Farhad Riahi Right of Reply: Foundation for a Smoke-Free World on smoking in South Africa

The Foundation for a Smoke-Free World has responded to our fact-check of their claim that half of men and a third of women in South Africa smoke.

Naphtali Khumalo’s December 5 article, [Do half of men and a third of women in South Africa smoke?], evaluates a statistic that we posted on the Foundation for a Smoke-Free World’s Twitter feed in October 2018.

In retrospect, our tweet could have been clearer, and should have stated that the statistic was taken from the Global 2018 State of Smoking Survey that we commissioned. Thank you for bringing this to our attention.

We would like to clarify a few elements about the survey. The goal of the Global 2018 State of Smoking Survey was not to estimate the prevalence of smoking in different countries, as this is done regularly with bespoke surveys.
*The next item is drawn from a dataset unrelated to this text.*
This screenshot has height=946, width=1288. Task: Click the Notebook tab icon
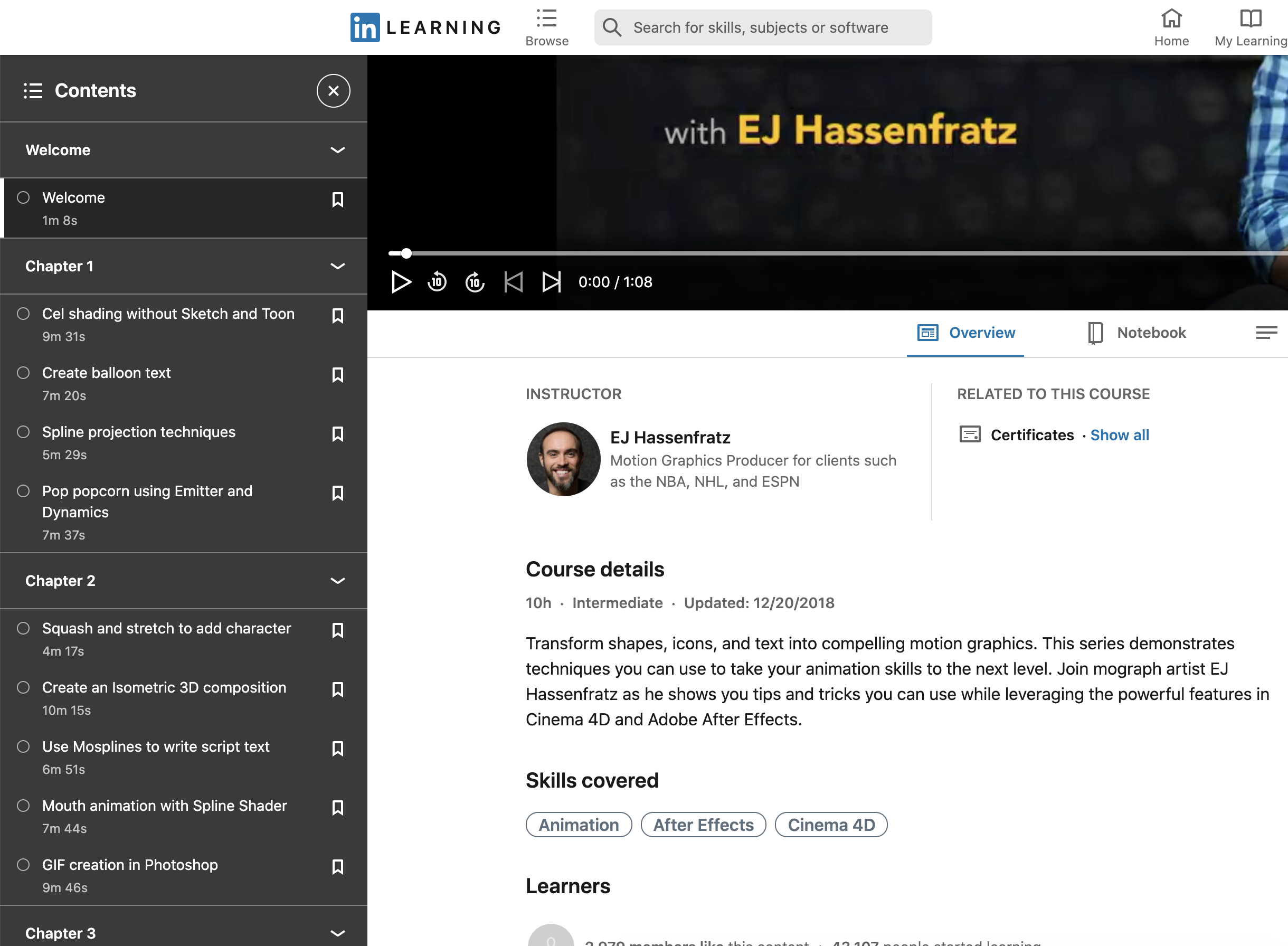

Rather, it was to gain more information on the behaviors and perceptions of smokers, ex-smokers, and never-smokers regarding tobacco products and alternatives.
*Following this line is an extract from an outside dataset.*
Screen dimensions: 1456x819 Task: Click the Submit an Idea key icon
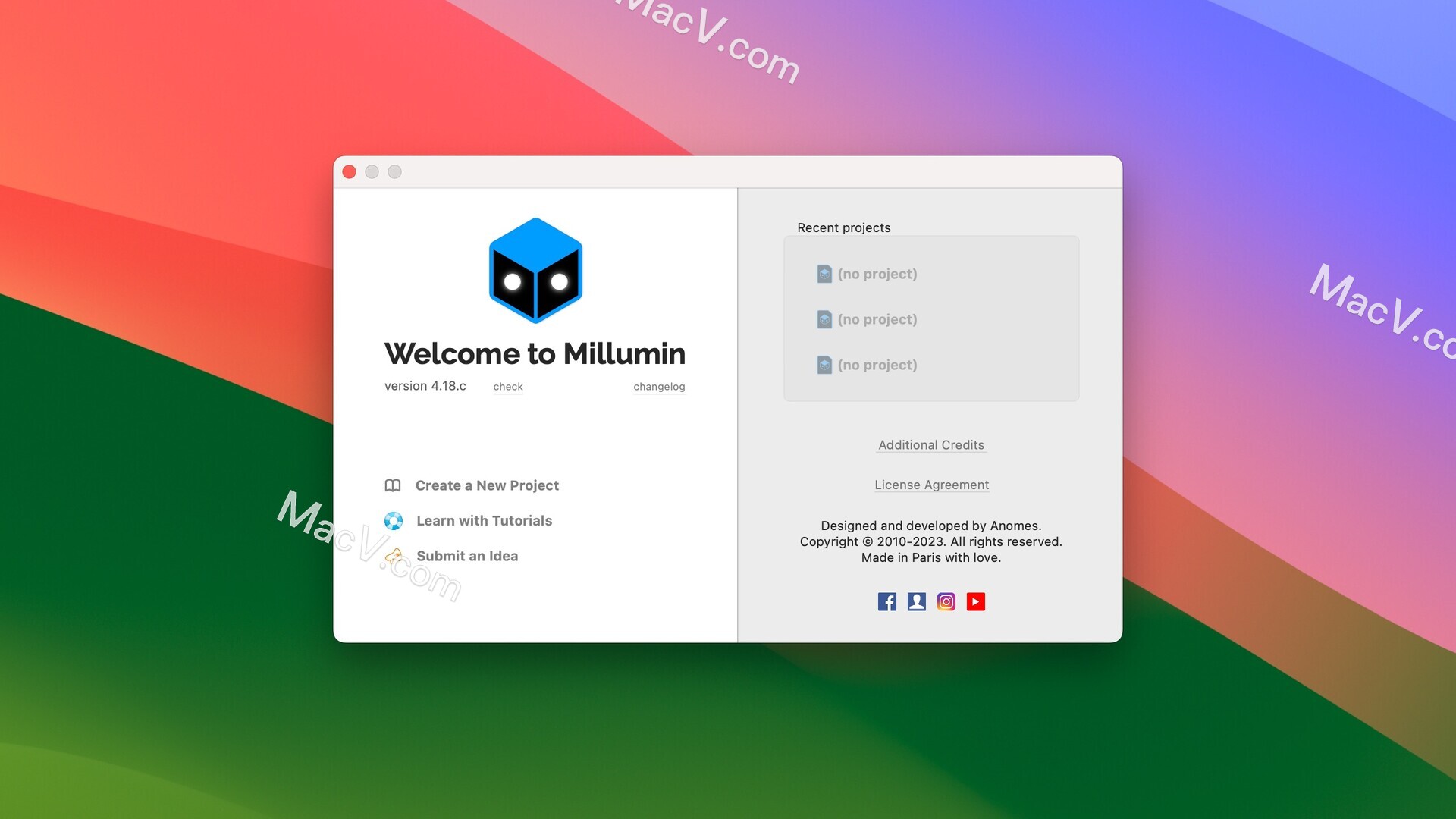(395, 556)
The survey findings provide the global community with a better understanding of smoking and the regional differences and commonalities in perceptions, experiences, and behaviors within and across tobacco user groups. The sample size and broad global survey population are a reflection of that goal. We included observed prevalence as part of the information that was reported because that is standard practice for a survey of this nature.
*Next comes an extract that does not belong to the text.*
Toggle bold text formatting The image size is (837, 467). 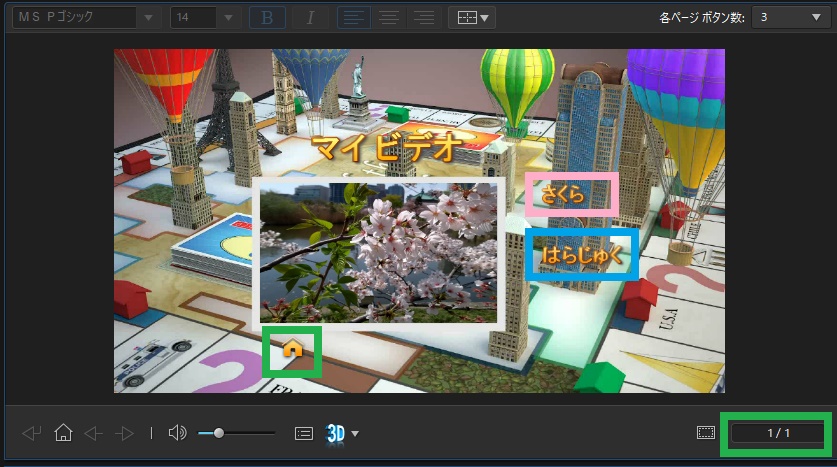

The two other studies featured in Mr Khumalo’s article, the National Income Dynamics Study by the South African Labour and Development Research Unit at the University of Cape Town, and the South African National Health and Nutrition Examination Survey by the Human Sciences Research Council, had entirely different objectives that required different methodologies.

As our survey was not designed to estimate smoking prevalence, we do not think it’s appropriate to compare it with those two studies.

The Foundation for a Smoke-Free World aims to support global efforts to help smokers quit and reduce their risks from smoking, which remains the world’s leading cause of preventable disease and death.

Thank you for your interest in the State of Smoking Survey and for giving us the opportunity to provide your readers with more information about this survey and its findings.

Farhad Riahi (MD) is the Chief Health, Science, and Technology Officer at the Foundation for a Smoke-Free World.